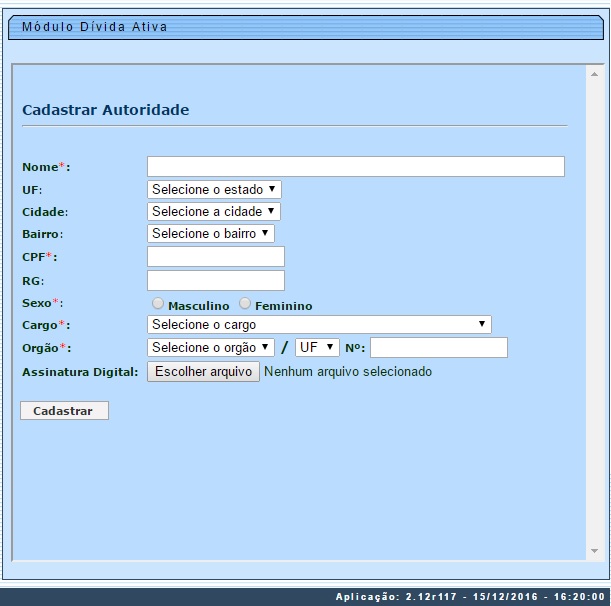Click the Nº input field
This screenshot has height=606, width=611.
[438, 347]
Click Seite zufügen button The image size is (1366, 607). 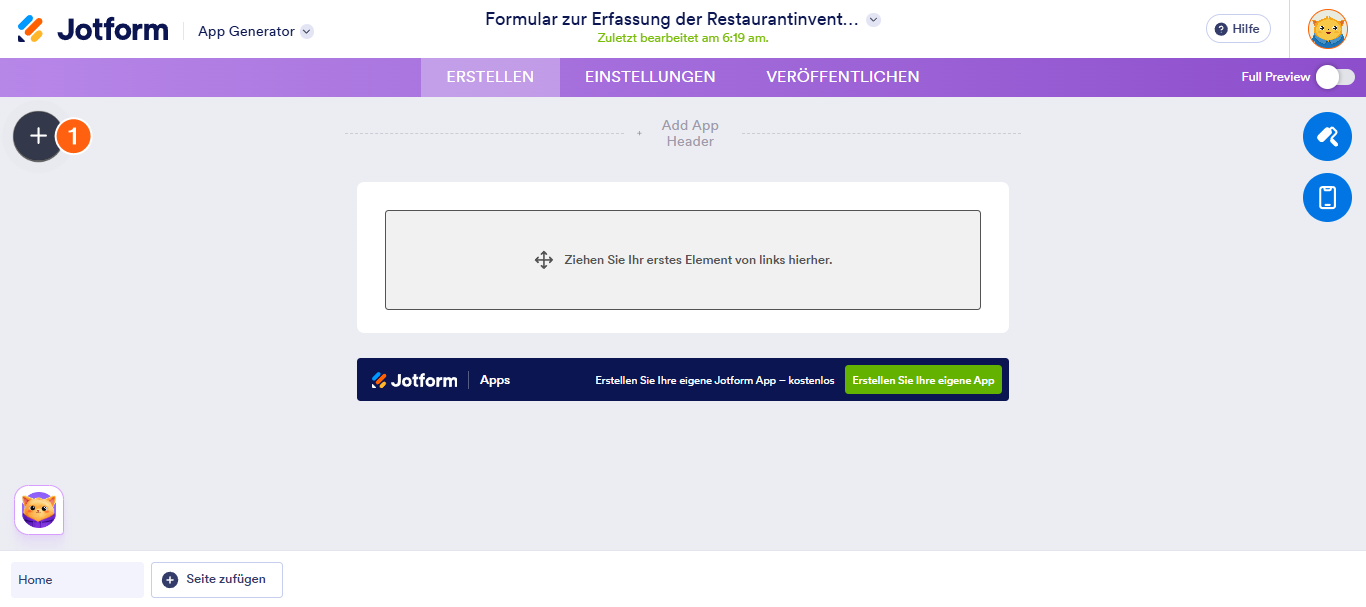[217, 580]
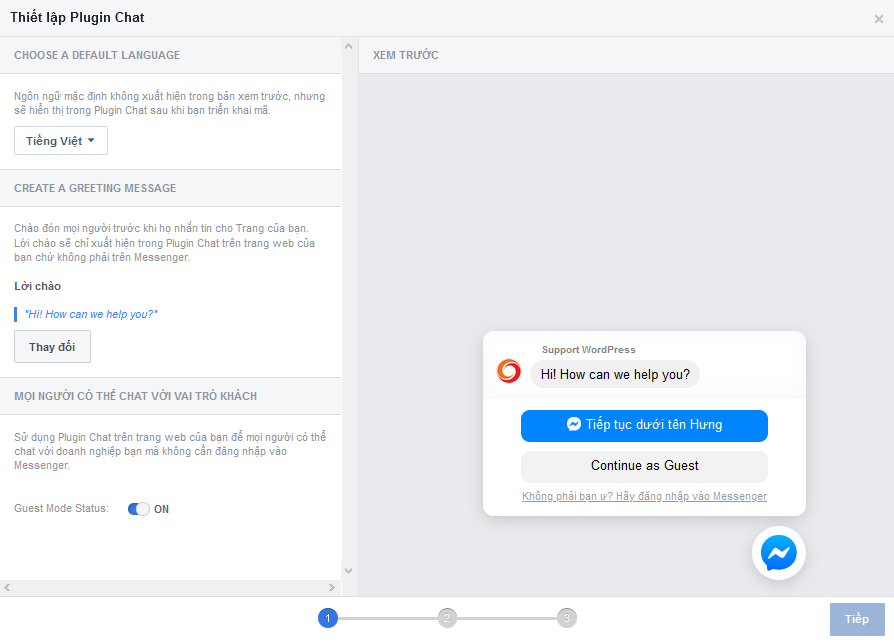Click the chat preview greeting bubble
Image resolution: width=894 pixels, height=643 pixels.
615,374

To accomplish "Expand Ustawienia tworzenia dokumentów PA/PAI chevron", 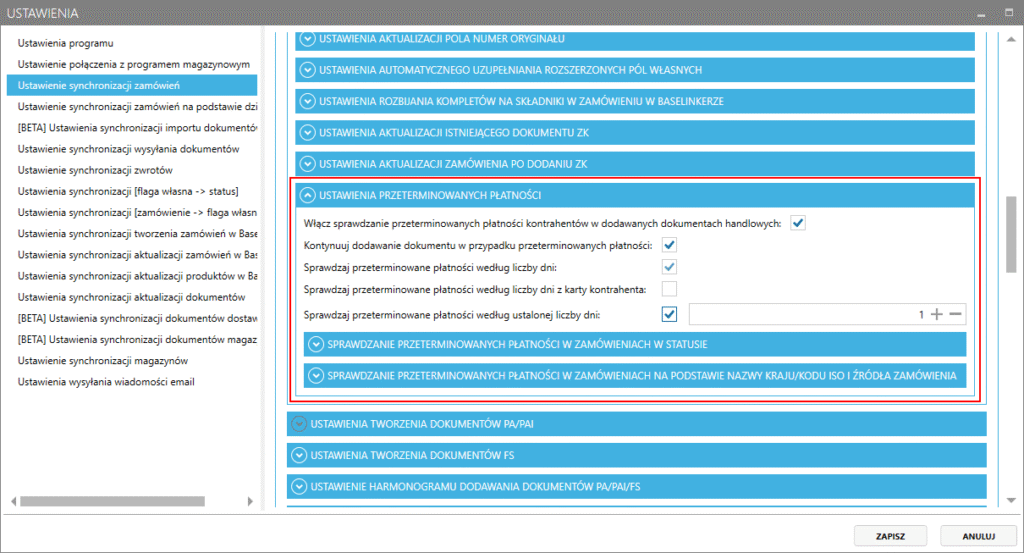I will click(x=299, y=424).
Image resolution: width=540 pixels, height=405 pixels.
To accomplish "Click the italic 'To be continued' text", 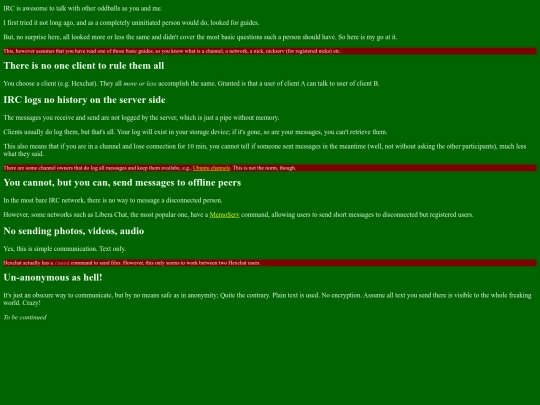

- - - - -

**Exercise directions**
Copy the line showing "Image resolution: width=540" exactly, along with each line after it through the end of the material above. Pictures stay out.

**Finished exercise**
Image resolution: width=540 pixels, height=405 pixels.
To accomplish "Click the italic 'To be continued' text", 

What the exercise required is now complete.